* _Records for the task_:
● ● ● ● ● ● ●

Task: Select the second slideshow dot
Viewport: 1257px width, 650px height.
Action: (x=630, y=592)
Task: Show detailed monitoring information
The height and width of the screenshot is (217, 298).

● ● ● ● ● ● ●

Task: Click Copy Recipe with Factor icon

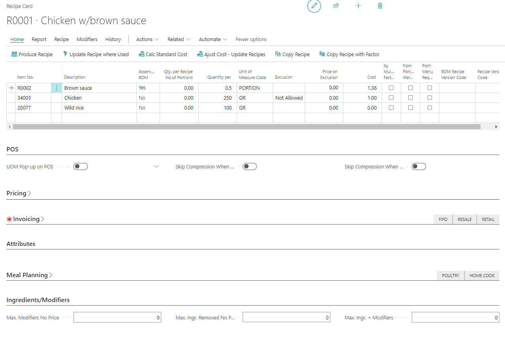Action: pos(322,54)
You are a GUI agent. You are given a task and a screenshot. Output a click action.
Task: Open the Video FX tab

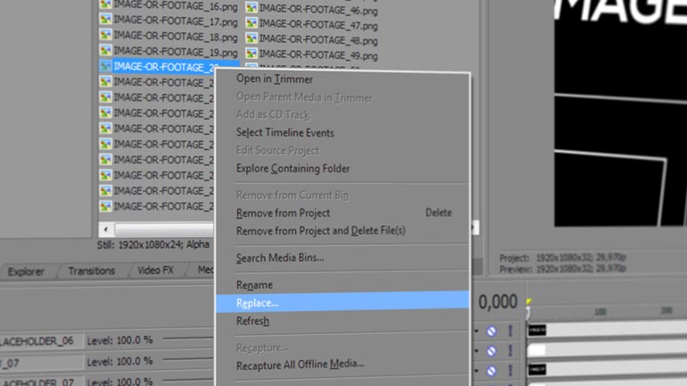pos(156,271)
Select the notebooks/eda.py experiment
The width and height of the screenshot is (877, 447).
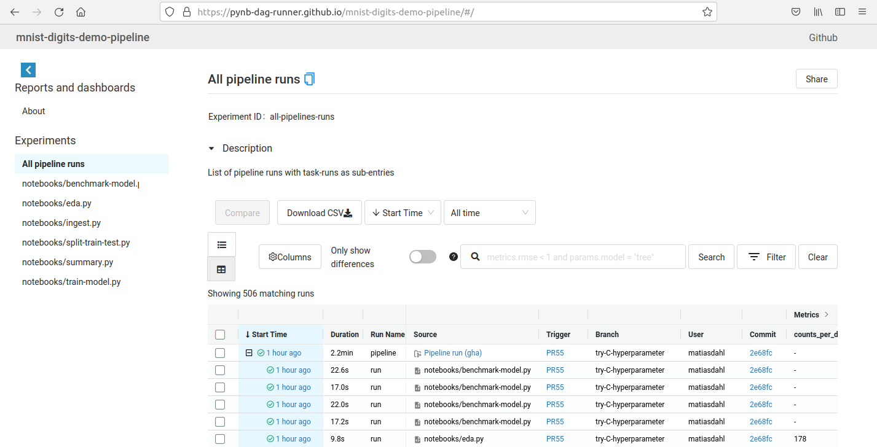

● ● ● ● ● ● ●

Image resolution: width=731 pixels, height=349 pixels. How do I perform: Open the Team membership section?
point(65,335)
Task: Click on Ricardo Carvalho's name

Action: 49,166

● ● ● ● ● ● ●

* _Aim_: Rewrite the records between the lines holding "Task: Select the second slideshow dot" and "The height and", inclusive, swapping "slideshow" for "carousel" and leaving everything else as it is.

* _Output for this task_:
Task: Select the second carousel dot
Viewport: 1257px width, 650px height.
Action: (x=630, y=592)
Task: Show detailed monitoring information
The height and width of the screenshot is (217, 298).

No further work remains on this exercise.